I have a 12 year old (or older) female cat (DSH, half tabby, half white) who's recently lost quite a lot of weight (for her already slight size). We've been monitoring her eating and she's putting it back on .. however, tonight we've found a very large lump on the right side of her face; just below the back of the jawbone, altho it appears to take up the whole right side of her face (she's quite petite). It's roughly the size of a golf ball and hard.
Submitted: 2 years ago.
Category: Cat Veterinary
Customer: replied 2 years ago.
She is eating normally, although only wet food, she won't take solid food anymore and I haven't seen her drinking water at all. I worry this is the end for my Morgan.
Expert:  Dr. B. replied 2 years ago.
Hello, I am afraid that the expert you have requested is not currently available. Still I am Dr. B, a licensed veterinarian and I would like to help you with your wee one today.
Is this mass causing any facial distortion?
Is there any matching lump on the other side of the jaw?
Customer: replied 2 years ago.
Hello, I appreciate your help :)The mass appears to come straight off the side of her face, puffing out her cheek.. the bottom of her right eye is pushed up.
There is not a matching one on the other side that I can tell.
Expert:  Dr.
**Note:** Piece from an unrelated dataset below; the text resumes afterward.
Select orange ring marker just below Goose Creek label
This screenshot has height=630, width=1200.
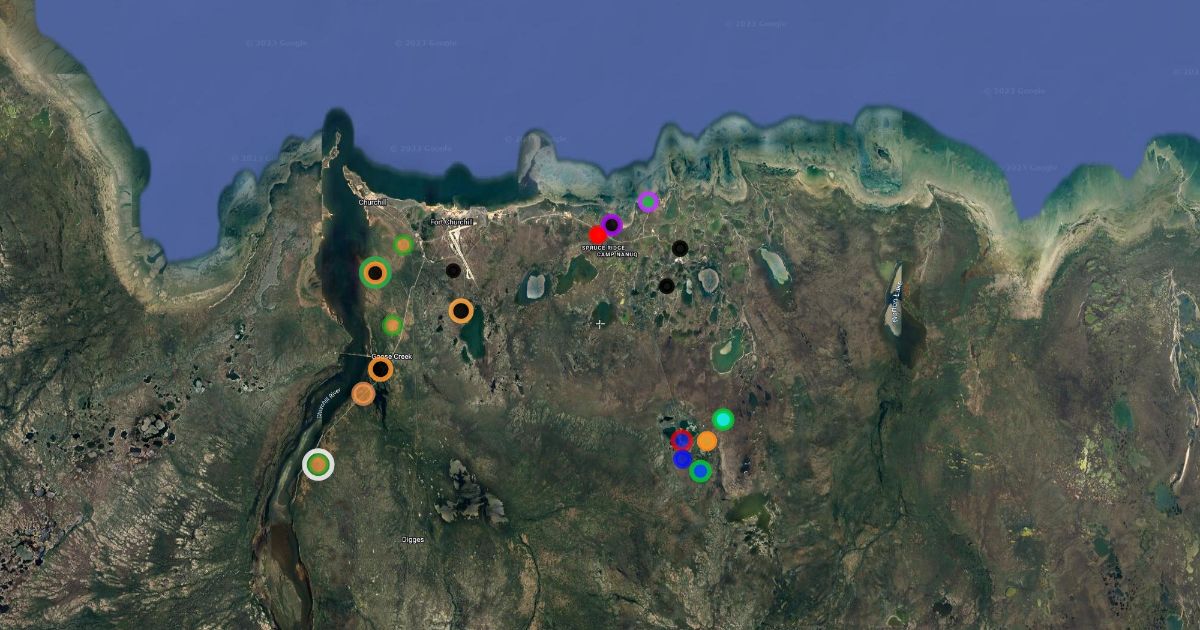pos(380,370)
B. replied 2 years ago.
Thank you,
Now based on your description, we do have two main concerns for this swelling on Morgan's face. The first is that we can actually see very dramatic masses and swelling related to tooth root abscesses in cats. Otherwise, at her age, a cancerous growth would be our other concern. And I would note that both can come up quite quickly, distort her face as it is doing, and also would lead her to prefer softer foods for ease of eating. Just to note, less common causes would be hematomas if she had had a trauma to her face or a fungal infection.
In this case, I do think it is worth having this checked at this stage. Since tooth root abscesses are so common at her age (after over a decade of not brushing her teeth), her vet can try her on a course of antibiotics and kitty safe anti-inflammatories. If this is an infection, it should reduce this for her (and you can then decide if you wanted to have the problem tooth acting as a focus removed to prevent recurrence). Of course if she didn't respond, then our other concern would become a suspect and we'd need to consider whether it could be removed or if we did have to decide that it was her time.
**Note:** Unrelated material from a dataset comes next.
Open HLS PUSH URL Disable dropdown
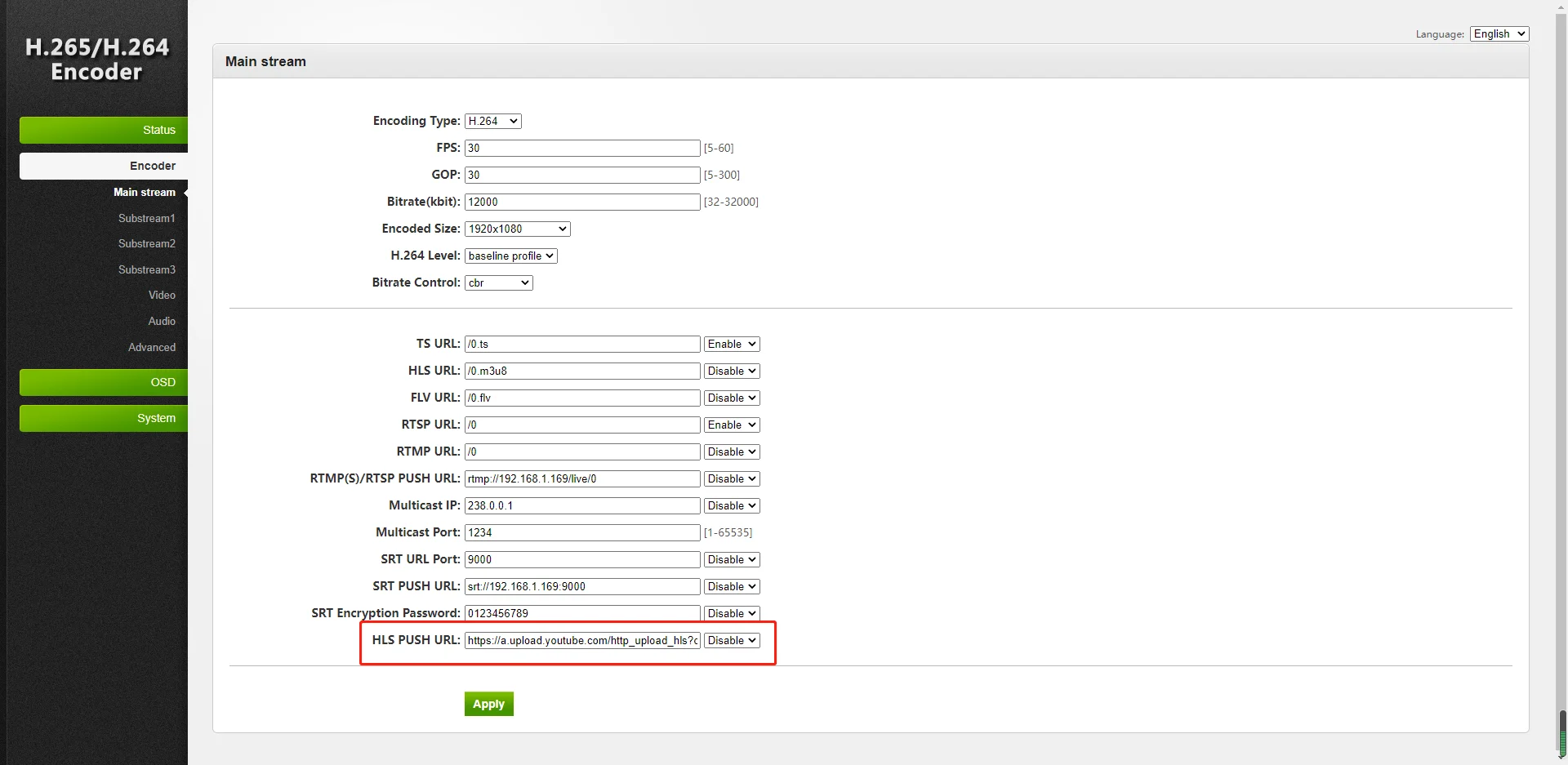This screenshot has width=1568, height=765. point(732,640)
So, those would be our concerns for Morgan and how we could approach this for her. So, do keep offering soft foods (you can use kitten food if she is struggling to eat enough, since it has more nutrition per bite) and do consider a check with her vet to see if we do have an infection that we can treat to settle this for her.
Please take care,
Dr. B.
Expert:  Dr. B. replied 2 years ago.

I'm just following up on our conversation about your pet. How is everything going?

Dr. B.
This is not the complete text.